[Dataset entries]
******************************
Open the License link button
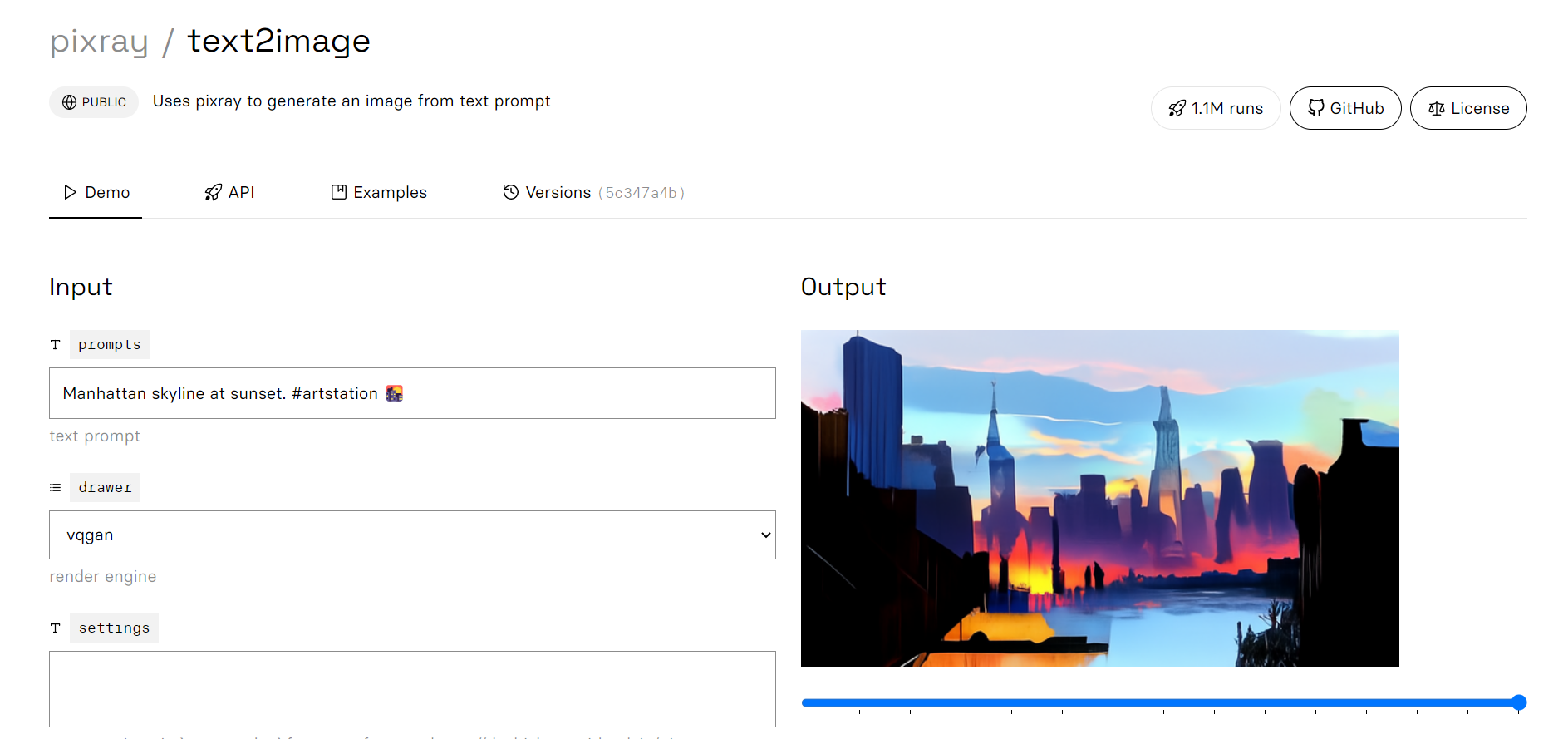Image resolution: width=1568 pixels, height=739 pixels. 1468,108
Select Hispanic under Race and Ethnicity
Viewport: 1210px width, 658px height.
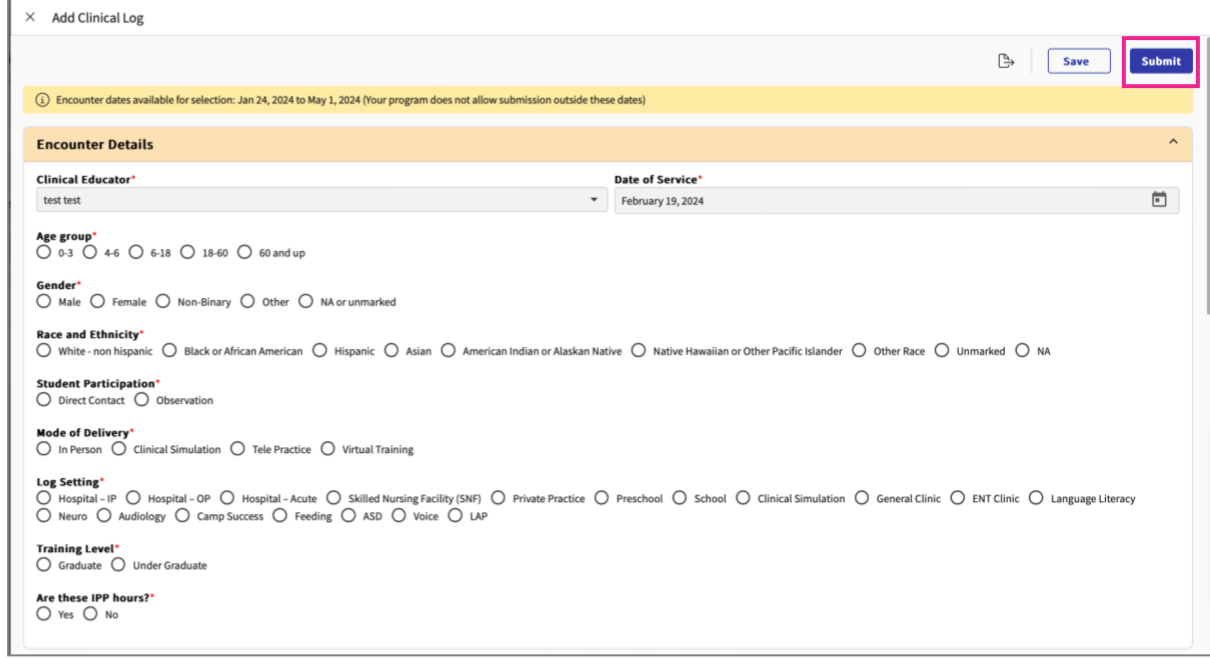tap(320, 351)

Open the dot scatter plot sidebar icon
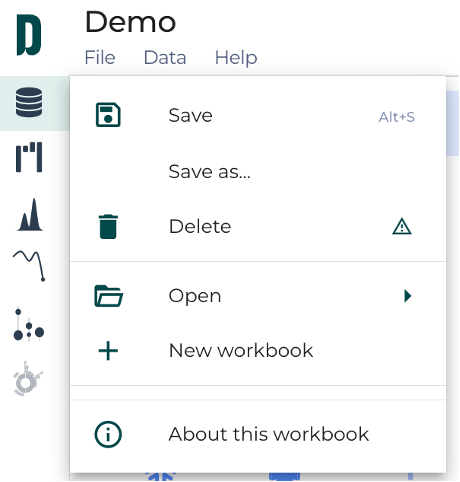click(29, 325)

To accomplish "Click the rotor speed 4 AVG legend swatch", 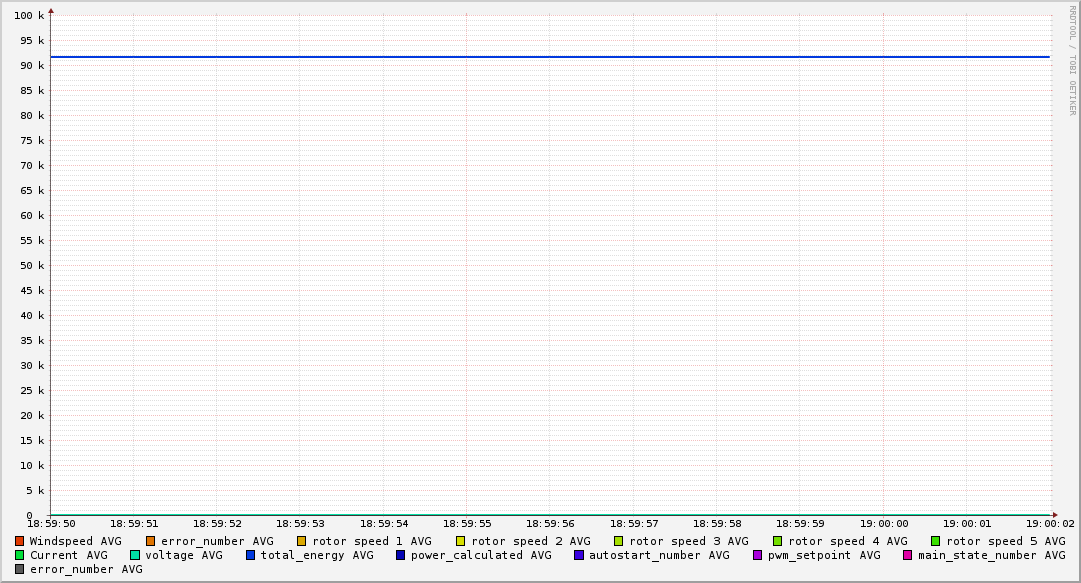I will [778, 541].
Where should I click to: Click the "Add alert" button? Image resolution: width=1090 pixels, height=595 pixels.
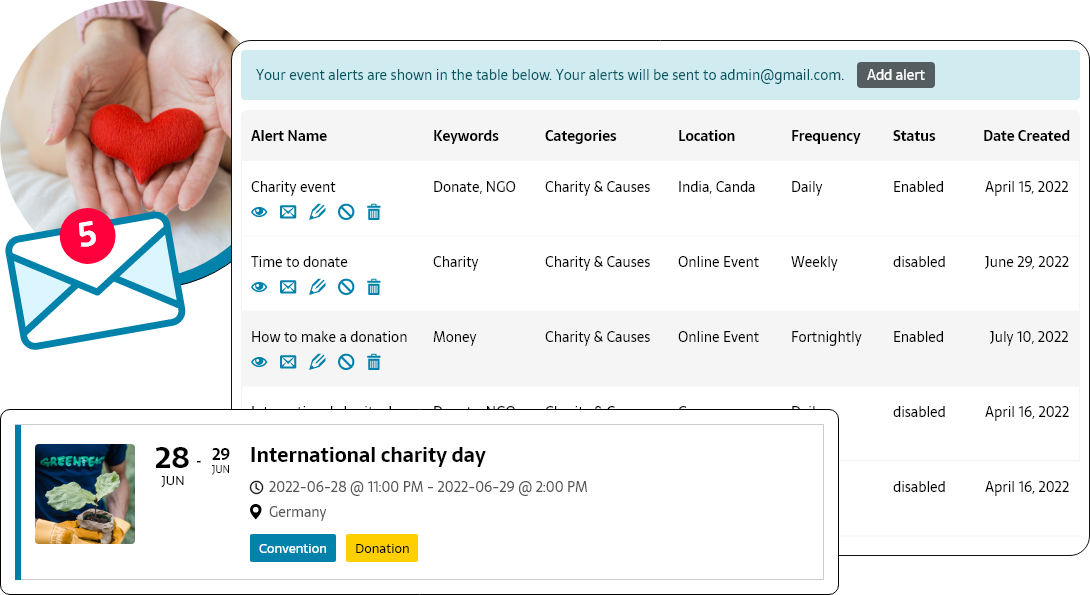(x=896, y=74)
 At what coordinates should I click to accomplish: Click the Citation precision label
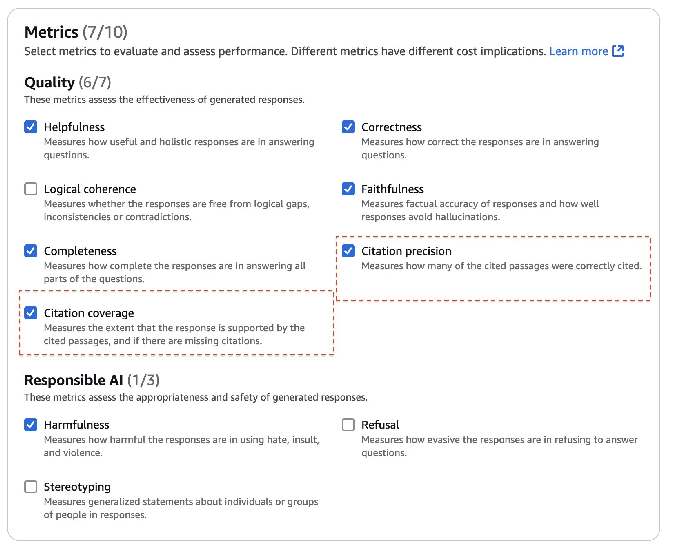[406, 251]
******************************
- Your goal
Only the lines from the one with "Where should I" through the final line of the entries above are to be repeated, exactly as written and without pictures.

- Response
Where should I click to: Click the "Add alert" button? Image resolution: width=1090 pixels, height=595 pixels.
(x=896, y=74)
 At what coordinates should I click to accomplish: Click the Citation precision label
[406, 251]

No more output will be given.